Sabine Brandt (Austria)
University of Veterinary Medicine Small Animals and HorsesPresenter of 1 Presentation
RECOMBINANT LIVE-ATTENUATED INFLUENZA VIRUSES CO-EXPRESSING BOVINE PAPILLOMAVIRUS 1 (BPV1) E6 AND E7 INDUCE TUMOUR REGRESSION IN EQUINE SARCOID PATIENTS (ID 768)
Abstract
Introduction
Bovine papillomaviruses types 1 and 2 (BPV1, BPV2) induce semi-malignant skin tumours termed sarcoids in horses. Sarcoids seriously compromise the health and welfare of affected individuals due to their high propensity to progress upon accidental or iatrogenic trauma, and to reoccur in a more severe, multiple form following ineffective treatment.
Methods
We have developed live-attenuated influenza (Flu) A and B viruses co-expressing shuffled BPV1 E6 and E7 antigens as potential sarcoid immunotherapeutic.
Results
In a phase I trial involving 12 sarcoid- and BPV1/2-free horses, intradermal administration of vaccine candidates was well tolerated with the only transient side effect being mild fever in four horses for < 8 hours following first administration of the Flu A BPV1-E6E7 virus. Importantly, vaccine candidates also proved biologically safe: repeated screening of secretions and faeces by RT-PCR and focus forming assay in the course of the trial demonstrated the absence of virus shedding.
In an ongoing patient trial involving 30 horses bearing multiple, partly recurrent sarcoids, one lesion per horse was injected three times (days 1, 3, 5) with the influenza A virus, and then boosted three times with the influenza B virus (days 8, 10 and 12). Treatment led to significant tumour regression in five, and stable disease in three patients subjected to this therapeutic regimen thus far. In two patients, tumours recurred 5 months post treatment, indicating that the viral vaccines and/or treatment schedule need to be further optimized as to induce a long-lasting therapeutic effect in all the patients. Immunotherapy is currently repeated in these horses.

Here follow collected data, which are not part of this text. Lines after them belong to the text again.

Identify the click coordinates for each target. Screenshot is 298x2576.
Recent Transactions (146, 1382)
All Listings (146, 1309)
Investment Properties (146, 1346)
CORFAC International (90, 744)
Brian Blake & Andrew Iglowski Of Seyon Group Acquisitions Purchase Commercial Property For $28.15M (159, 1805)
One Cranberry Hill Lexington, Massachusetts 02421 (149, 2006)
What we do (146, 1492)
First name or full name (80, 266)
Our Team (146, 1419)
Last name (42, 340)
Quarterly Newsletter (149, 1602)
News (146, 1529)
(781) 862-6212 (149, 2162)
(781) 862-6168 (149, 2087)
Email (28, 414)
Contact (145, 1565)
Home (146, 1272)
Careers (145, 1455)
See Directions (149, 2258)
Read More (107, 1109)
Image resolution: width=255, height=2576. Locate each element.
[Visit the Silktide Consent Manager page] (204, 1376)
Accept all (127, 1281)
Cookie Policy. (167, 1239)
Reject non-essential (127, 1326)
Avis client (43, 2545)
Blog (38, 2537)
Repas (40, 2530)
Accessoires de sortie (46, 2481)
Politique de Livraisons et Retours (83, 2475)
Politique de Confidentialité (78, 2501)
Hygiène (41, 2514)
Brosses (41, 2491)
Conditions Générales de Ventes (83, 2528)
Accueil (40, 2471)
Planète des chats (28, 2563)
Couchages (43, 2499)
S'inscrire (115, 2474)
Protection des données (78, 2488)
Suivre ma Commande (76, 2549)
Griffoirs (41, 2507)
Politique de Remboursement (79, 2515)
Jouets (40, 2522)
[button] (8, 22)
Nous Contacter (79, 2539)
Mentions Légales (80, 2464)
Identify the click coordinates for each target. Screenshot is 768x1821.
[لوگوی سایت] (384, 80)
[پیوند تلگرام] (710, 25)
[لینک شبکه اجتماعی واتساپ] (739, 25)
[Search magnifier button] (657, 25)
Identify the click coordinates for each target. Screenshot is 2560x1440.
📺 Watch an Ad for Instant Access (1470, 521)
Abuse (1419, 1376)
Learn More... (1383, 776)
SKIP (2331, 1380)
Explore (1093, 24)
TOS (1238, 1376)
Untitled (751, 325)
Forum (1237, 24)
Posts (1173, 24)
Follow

Intriguingly, treatment also had a systemic effect in all individuals as revealed by synchronous regression or growth arrest of non-injected lesions located at different sites of the horses’ integument
Conclusions
To our knowledge, this is the first immunotherapeutic approach showing significant reduction of tumour burden in equine sarcoid patients.